23 février 2024

GRAND PARIS EXPRESS : DES SYNDICALISTES CGT DENONCENT LES « TRIBUNAUX DE CHANTIERS »

GRAND PARIS EXPRESS : DES SYNDICALISTES CGT DENONCENT LES « TRIBUNAUX DE CHANTIERS » DU GROUPE EIFFAGE

Dans une expression diffusée sur les chantiers d’Ile de France en direction des ouvriers d’Eiffage et TSO et à tous les ouvriers « exploités sur les chantiers du Grand Paris Express », des syndicalistes CGT dénoncent un « régime de bagne », une « chasse aux syndicalistes », les « tribunaux de chantiers ».

Alors que les prises de paroles officielles et rassurantes se multiplient pour éteindre (en vain) les doutes légitimes de la population, notamment en Ile de France, face aux perspectives d’un été 2024 chaotique et incertain, on apprend que les convocations pour « entretien préalable à licenciement » se multiplient sur les chantiers, notamment dans les entreprises des travaux de la voie ferrée.

Comme partout, et singulièrement dans les industries et services du Bâtiment et de la Construction, les intimidations et la répression s’appuient avant tout sur l’arbitraire, l’impunité et la toute-puissance patronale.

Cette politique patronale, qui s’articule avec les différents mécanismes de répression d’Etat, cherche bien entendu à saboter et interdire l’activité syndicale, en particulier CGT. « Ils craignent que le syndicalisme s’implante sur les chantiers et freine leur exploitation sans limites et les empêche de violer les droits des travailleurs » ; C’est pourquoi ils sabotent les élections professionnelles et répriment, en amont comme en aval, ceux et celles qui se présentent pour être délégué. 

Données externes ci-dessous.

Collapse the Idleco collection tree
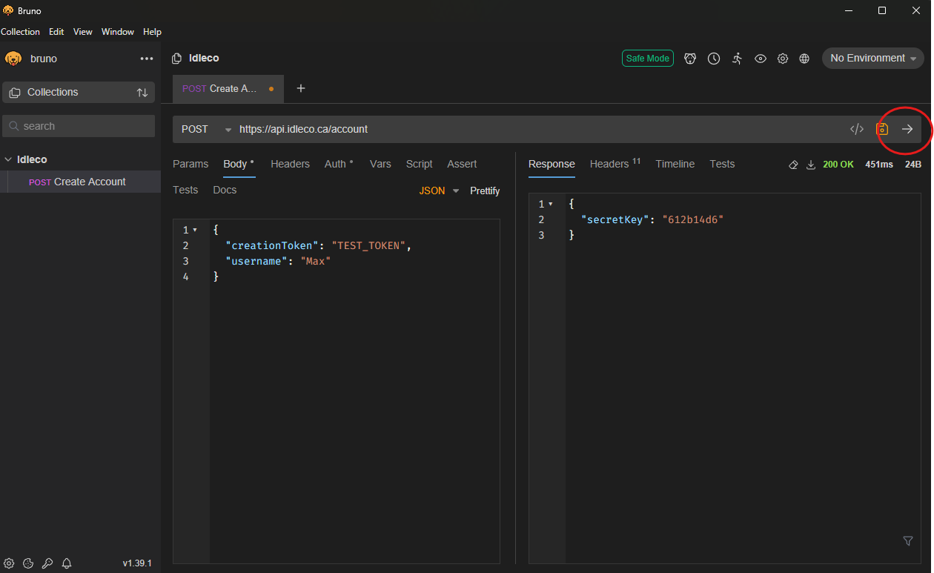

Pour ces syndicalistes CGT, « cette politique d’intimidation et d’expulsion des ouvriers résistants a pour seul but de semer la peur parmi les ouvriers du chantier afin de les discipliner au régime de bagne et à l’arbitraire des chefs (heures supplémentaires forcées, heures non-payées tous les mois chez Eiffage Rail, travail dans des conditions dangereuses imposées etc…) pour que les ouvriers aient peur de formuler leurs justes revendications qu’ils ont déjà fait circuler sur les chantiers : augmentation des salaires, embauche en CDI pour tous, prise en charge de l’entretien des vêtements de travail, respect des 15 minutes pour le temps d’habillage déshabillage, les mêmes primes pour tous etc… »

« Aucun ouvrier ne doit être sanctionné, aucun licenciement ne doit être accepté ! » :  il est possible de s’opposer aux licenciements et aux sanctions, par l’union des travailleurs dans leurs syndicats CGT et « uniquement par l’action de solidarité entre [les ouvriers], en s’opposant aux convocations aux tribunal patronal. » ; « Lorsqu’un collègue est convoqué, répondez-y systématiquement en posant les outils, par la grève, et exigez » la transparence effective, en public « devant tout le monde », des griefs reprochés, afin notamment de révéler et casser le pouvoir discrétionnaire des petits chefs et du patron, dans un secteur particulièrement marqué par la sous-traitance, la précarité, l’exploitation brutale.